Not-so-abstract (for curious outsiders)
⚠️ This summary might gloss over some important details.
A "pseudorandom generator" is an algorithm that makes a few coin tosses and outputs a long sequence of bits $(x_1, x_2, x_3, \dots)$ that "look random" in some sense. In this paper, we present a pseudorandom generator whose output looks random in the following sense. Consider a statement that says something like $$ ((x_3 = 0 \text{ AND } x_7 = 1 \text{ AND } x_2 = 1) \text{ OR } (x_6 = 1 \text{ AND } (x_5 = 0 \text{ OR } x_1 = 0) \text{ AND } \dots)). $$ Each variable is only allowed to appear one time, and the parentheses are only allowed to be nested to a depth of, say, 100. For every statement of that form, the probability that the statement evaluates to true when you plug in the output of our pseudorandom generator is roughly the same as the probability that the statement evaluates to true when you plug in truly random bits. Our pseudorandom generator is "near-optimal", i.e., our algorithm makes very few coin tosses.

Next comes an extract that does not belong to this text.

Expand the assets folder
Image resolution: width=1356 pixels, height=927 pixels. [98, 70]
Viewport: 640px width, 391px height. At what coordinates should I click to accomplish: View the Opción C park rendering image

We posted a manuscript online in November 2018; I presented the paper at CCC in July 2019. The CCC proceedings version has some minor presentational improvements compared to the ECCC version.
Expository material:
Video from my presentation at BIRS workshop 19w5088 (July 2019). Here are the slides from that presentation; I used very similar slides for my presentation for my "Research Preparation Exam" (May 2019), part of the UT CS PhD program. See also these shorter slides from my presentation at CCC (July 2019).
An exposition of the paper is included in my PhD dissertation (Section 5.2).
☢️ Errata:
- (October 2021) The proof of Lemma 14 is not quite correct. To ensure that we can use the bound ${M \choose k} \geq (M/k)^k$, we should replace $M$ with $\max\{M, k\}$. The result is that in the conclusion of the lemma, instead of the bound $\Delta(\phi|_X) \leq 10\sqrt{\Delta(\phi)} \log^2(1/\theta)$, we should have the bound $\Delta(\phi|_X) \leq O(\sqrt{\Delta(\phi)} \log^2(1/\theta) + \log(1/\epsilon_0))$. The main results of the paper are unaffected.